■ **To be done**
Retype the lines of the listing below from the line containing "Task: Enable the Claimed servers filter" through the end of the listing, both ends included. Leave the pictures out of your copy.

Element and text position listing
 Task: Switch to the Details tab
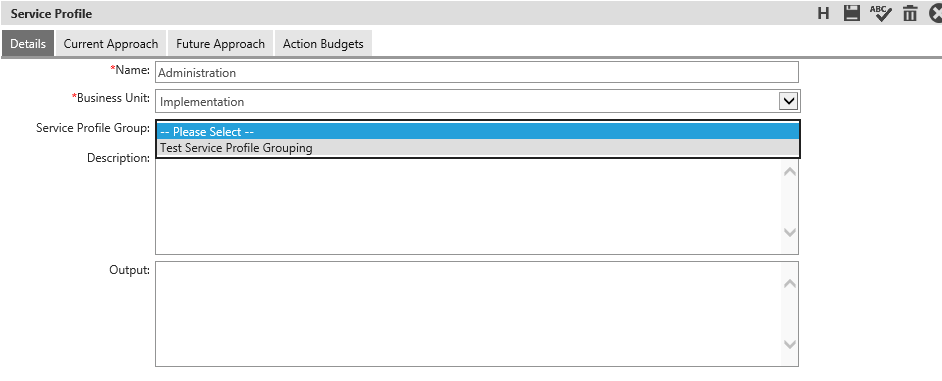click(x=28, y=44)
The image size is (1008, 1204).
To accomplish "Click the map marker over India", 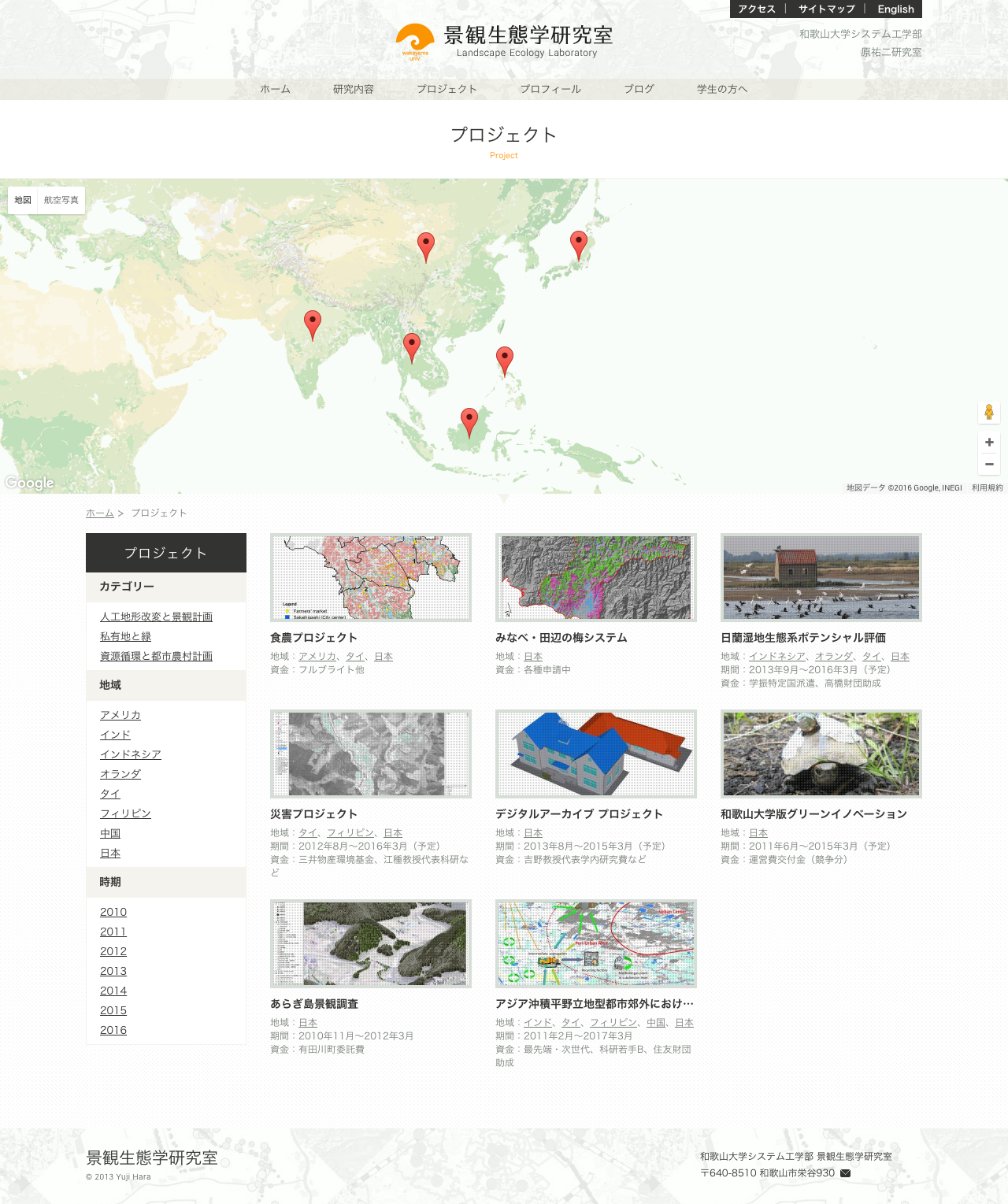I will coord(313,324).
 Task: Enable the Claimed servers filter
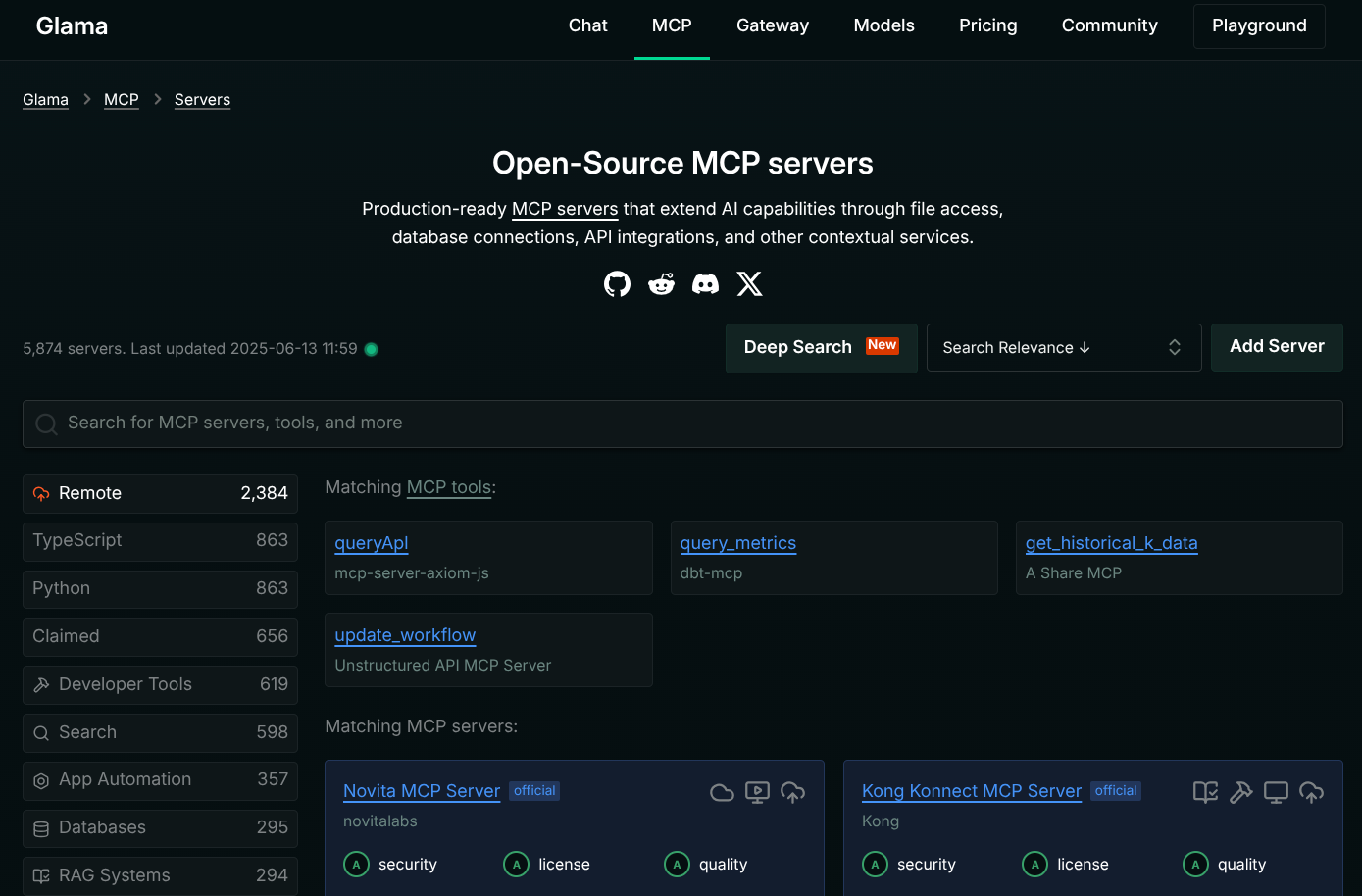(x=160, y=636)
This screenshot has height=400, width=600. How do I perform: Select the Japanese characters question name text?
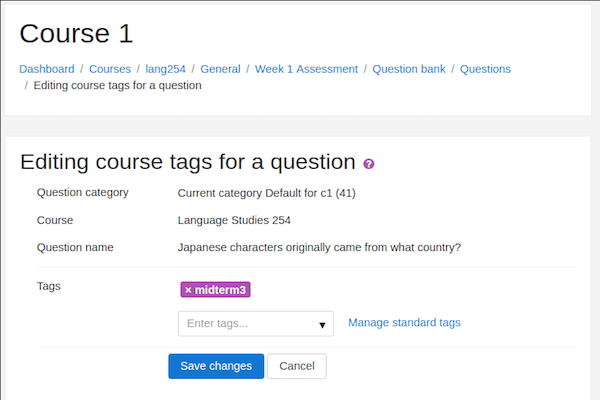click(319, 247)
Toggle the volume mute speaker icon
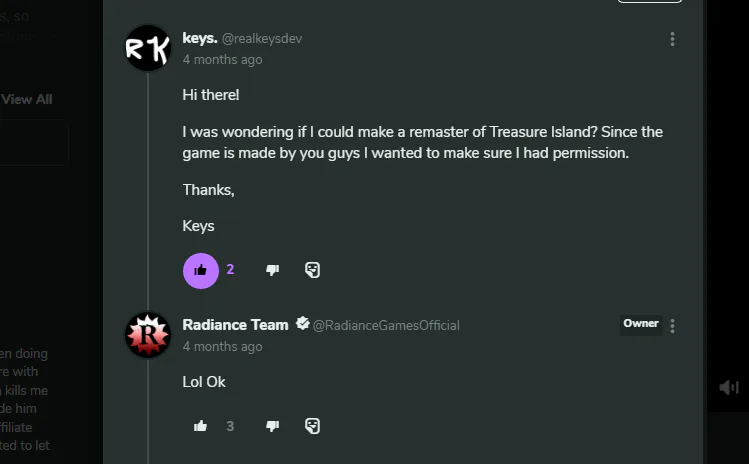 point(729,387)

■ **Full solution**
 Task: Enable the Claimed servers filter
(x=160, y=636)
This screenshot has height=400, width=600. How do I perform: Select the Japanese characters question name text?
click(319, 247)
Toggle the volume mute speaker icon
 point(729,387)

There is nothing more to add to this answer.